Me parece que muchos no entienden la gravedad del pecado que han cometido —sí, pecado— al empujar a sus propios familiares LGBTQ a los márgenes. Y digo pecado con intención, porque hablamos mucho de moral, pero rara vez nos miramos al espejo.
Hay familiares nuestros que han intentado suicidarse. Y no tienen idea. Esa sí es una tragedia. Y mientras tanto, nadie —nadie— interviene para decir: “esto es homofobia y está mal”. Nadie defiende. Nadie acompaña. ¿Qué mensaje creen que eso emite?
Nos enfocamos en la “forma” —en que si dije “basura” o “porquería”— y no en el contenido del video ni en el daño que causa. Esa es una táctica para evadir la responsabilidad colectiva. Una forma de desviar la atención del problema real, y una forma en que el agresor se pueda ver como una víctima y no como victimario (o, en el caso de mi primo, que se pueda ver a sí mismo como autoridad moral sin examinar sus propios prejuicios).
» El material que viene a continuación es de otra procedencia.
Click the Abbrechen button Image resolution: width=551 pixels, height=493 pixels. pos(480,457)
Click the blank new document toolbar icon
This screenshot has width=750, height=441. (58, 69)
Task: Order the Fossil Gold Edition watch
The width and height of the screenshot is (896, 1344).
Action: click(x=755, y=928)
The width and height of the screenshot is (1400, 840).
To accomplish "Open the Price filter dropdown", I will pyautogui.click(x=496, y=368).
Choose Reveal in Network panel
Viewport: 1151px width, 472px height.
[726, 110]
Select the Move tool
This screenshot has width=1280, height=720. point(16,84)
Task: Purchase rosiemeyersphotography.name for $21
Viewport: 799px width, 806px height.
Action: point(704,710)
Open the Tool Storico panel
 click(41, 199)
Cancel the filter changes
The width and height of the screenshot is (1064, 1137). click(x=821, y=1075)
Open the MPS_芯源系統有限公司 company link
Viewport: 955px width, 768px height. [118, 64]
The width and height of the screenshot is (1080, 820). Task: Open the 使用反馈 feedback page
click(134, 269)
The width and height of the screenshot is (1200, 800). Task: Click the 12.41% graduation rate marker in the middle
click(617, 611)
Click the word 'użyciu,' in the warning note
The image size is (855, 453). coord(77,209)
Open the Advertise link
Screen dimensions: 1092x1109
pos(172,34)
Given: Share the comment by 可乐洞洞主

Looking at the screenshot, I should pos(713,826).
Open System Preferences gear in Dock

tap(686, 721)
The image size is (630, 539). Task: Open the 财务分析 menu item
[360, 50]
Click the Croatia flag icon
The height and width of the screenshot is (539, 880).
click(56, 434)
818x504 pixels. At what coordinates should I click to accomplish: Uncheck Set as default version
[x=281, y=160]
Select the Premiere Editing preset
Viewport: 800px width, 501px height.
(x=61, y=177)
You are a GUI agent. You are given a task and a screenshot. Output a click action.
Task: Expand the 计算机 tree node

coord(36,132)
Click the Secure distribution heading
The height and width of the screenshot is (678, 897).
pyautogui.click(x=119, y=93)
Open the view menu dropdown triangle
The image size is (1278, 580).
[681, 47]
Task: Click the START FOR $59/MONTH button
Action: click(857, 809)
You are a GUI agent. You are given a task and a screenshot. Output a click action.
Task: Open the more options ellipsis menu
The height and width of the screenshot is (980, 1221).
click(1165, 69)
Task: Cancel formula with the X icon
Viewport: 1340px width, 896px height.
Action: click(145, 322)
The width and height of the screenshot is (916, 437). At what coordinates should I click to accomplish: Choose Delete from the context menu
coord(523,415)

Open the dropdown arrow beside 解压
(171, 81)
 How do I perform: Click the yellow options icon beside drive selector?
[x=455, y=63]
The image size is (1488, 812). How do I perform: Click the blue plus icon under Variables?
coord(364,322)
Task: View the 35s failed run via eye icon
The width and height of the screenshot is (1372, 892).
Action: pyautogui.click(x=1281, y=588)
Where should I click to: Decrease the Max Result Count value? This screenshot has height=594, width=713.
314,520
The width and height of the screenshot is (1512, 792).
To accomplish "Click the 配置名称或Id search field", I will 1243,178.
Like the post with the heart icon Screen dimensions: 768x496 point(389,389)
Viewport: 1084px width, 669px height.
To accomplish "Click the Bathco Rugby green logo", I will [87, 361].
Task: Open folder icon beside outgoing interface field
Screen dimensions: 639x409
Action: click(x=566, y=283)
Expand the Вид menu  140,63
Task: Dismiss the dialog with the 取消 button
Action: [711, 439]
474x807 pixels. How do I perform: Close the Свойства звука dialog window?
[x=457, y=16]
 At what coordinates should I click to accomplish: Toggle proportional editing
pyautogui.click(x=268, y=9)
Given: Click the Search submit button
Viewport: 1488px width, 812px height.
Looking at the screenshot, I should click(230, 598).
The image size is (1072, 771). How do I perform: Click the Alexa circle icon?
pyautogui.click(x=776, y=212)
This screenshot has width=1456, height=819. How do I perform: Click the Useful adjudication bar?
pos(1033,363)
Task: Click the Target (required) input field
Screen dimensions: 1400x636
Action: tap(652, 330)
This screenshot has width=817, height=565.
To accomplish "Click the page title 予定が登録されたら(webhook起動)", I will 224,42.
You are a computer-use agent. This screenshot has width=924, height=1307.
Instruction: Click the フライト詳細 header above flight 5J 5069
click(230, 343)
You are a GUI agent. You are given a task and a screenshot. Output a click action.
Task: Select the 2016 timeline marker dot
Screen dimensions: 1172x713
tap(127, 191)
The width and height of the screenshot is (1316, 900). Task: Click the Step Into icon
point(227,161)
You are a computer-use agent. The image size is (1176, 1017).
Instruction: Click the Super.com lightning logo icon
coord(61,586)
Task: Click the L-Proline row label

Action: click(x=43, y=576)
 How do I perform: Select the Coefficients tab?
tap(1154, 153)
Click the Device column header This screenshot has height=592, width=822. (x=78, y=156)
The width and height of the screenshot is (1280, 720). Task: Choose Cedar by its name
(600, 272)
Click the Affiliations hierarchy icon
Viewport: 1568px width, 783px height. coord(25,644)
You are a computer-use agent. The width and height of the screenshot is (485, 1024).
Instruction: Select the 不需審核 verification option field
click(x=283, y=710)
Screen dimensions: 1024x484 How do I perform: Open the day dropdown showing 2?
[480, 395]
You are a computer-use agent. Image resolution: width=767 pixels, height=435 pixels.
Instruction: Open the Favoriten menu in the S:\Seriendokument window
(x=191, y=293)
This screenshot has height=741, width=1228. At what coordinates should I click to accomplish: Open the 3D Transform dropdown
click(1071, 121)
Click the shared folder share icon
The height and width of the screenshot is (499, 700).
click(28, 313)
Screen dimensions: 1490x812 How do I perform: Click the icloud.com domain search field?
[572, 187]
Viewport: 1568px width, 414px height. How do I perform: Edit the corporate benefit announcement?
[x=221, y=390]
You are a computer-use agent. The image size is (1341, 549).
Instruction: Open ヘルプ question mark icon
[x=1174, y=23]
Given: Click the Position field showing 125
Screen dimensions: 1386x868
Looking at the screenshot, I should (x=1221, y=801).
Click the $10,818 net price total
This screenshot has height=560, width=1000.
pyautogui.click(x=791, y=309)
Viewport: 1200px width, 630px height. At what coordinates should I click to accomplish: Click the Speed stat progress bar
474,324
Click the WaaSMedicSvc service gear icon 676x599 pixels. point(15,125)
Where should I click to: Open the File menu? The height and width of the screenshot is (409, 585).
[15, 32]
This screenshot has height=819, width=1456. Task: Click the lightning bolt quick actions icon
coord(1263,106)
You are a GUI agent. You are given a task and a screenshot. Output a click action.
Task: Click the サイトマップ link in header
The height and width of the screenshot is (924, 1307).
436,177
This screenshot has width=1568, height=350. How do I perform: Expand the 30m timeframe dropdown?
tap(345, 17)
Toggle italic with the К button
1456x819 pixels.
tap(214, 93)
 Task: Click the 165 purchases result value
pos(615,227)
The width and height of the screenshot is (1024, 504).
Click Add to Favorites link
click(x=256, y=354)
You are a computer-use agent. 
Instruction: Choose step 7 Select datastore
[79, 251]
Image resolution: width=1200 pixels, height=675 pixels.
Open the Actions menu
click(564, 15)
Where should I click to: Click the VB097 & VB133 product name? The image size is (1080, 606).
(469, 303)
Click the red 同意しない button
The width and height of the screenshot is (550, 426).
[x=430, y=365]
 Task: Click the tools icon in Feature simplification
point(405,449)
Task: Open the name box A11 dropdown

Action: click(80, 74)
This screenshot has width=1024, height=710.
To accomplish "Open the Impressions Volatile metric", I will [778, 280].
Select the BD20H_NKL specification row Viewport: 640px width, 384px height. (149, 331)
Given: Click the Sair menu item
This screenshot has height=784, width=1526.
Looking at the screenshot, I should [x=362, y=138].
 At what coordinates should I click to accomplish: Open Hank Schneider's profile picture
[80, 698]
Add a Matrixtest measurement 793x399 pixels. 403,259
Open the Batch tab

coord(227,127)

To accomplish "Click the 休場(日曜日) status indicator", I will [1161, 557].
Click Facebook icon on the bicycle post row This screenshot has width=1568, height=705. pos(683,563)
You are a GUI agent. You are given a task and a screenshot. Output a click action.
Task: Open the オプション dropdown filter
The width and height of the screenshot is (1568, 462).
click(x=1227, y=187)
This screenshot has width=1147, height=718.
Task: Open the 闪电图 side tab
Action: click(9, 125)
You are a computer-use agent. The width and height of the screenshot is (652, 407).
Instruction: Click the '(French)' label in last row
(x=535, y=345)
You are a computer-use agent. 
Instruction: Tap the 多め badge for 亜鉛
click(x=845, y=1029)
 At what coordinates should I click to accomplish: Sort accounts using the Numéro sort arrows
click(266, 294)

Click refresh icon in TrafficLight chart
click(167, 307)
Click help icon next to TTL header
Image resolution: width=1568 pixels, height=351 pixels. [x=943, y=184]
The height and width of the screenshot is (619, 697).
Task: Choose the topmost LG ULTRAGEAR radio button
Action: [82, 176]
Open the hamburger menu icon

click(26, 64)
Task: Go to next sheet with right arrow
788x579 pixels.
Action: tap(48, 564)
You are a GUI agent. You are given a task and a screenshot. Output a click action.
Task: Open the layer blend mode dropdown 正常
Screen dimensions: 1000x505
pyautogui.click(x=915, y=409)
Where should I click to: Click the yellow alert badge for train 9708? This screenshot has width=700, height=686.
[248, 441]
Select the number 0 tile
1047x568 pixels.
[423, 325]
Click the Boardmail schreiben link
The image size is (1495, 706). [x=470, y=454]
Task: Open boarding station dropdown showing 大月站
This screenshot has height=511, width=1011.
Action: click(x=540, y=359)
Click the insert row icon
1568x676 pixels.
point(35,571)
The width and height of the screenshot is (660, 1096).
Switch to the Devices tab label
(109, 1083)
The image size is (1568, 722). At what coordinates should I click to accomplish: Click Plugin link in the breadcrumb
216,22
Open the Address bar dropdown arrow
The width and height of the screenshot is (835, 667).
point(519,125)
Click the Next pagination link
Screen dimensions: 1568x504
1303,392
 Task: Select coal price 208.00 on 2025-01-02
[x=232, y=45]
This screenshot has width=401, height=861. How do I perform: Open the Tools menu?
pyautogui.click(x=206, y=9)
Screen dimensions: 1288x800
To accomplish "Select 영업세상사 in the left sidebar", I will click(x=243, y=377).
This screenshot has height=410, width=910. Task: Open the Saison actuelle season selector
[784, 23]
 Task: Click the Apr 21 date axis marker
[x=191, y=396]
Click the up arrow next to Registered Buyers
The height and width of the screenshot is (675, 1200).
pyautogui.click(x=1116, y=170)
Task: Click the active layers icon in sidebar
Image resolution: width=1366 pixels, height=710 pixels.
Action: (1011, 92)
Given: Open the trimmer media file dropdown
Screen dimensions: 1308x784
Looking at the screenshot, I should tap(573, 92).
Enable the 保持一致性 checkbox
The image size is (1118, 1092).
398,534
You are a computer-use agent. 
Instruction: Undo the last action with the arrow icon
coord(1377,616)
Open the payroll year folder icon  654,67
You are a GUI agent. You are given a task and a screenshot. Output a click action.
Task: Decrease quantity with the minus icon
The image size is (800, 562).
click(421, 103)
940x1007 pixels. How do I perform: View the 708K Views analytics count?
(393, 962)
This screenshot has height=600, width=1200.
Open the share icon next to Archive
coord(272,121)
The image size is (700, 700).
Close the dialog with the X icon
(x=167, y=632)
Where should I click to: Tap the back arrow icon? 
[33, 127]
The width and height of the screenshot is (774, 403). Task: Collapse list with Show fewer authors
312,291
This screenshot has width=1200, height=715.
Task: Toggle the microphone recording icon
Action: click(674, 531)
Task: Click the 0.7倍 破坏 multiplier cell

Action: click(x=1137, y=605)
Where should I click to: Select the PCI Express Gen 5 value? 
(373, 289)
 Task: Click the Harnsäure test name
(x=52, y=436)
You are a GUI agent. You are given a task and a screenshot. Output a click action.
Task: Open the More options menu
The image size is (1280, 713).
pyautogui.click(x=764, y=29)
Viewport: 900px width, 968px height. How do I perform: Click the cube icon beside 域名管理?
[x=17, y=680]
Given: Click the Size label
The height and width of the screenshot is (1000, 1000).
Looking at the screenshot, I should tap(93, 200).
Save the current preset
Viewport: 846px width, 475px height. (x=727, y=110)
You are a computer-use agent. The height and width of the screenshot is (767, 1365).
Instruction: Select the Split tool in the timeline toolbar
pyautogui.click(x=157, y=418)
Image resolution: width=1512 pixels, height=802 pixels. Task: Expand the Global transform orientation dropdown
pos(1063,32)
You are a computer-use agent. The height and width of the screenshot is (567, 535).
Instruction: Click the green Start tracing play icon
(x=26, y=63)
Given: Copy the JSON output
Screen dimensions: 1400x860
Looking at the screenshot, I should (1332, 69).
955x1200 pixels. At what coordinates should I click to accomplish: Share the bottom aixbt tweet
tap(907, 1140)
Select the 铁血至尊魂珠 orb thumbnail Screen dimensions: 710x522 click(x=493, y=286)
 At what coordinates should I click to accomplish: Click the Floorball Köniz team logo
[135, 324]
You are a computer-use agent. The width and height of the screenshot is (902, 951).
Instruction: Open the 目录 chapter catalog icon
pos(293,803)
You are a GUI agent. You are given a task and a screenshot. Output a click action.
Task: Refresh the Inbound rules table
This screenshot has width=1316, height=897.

Les digo algo con el corazón: no me gusta debatir. No busco pelear. Lo que me cuesta es callarme sabiendo que hay personas en esta misma familia que han vivido un aislamiento espiritual y personal tan profundo. Y cuando escuchan suposiciones ignorantes como las que se difunden —y el silencio cómplice que lo acompaña— el mensaje que reciben es: “mejor cállate, mejor escóndete, mejor ni existas”.
Y no puedo quedarme al margen sabiendo eso. No estoy aquí para convencer a nadie. Estoy aquí para decir: si alguien en esta familia se siente solo, rechazado, o espiritual y emocionalmente aislado por ser LGBTQ, que sepa que no está solo. Yo estoy aquí. Y no voy a dejar que el silencio sea lo que hable por mí.
Seguiré etiquetando cierta información como basura, porque lo es. Seguiré alzando la voz cuando vea algo que hiere. Y entiendo que eso incomode. Pero a mí me incomoda aún más la falta de empatía. La ceguera voluntaria. Y la paz que muchos sienten mientras otros luchamos por sobrevivir.
Con amor al prójimo… pero no al pecado del silencio.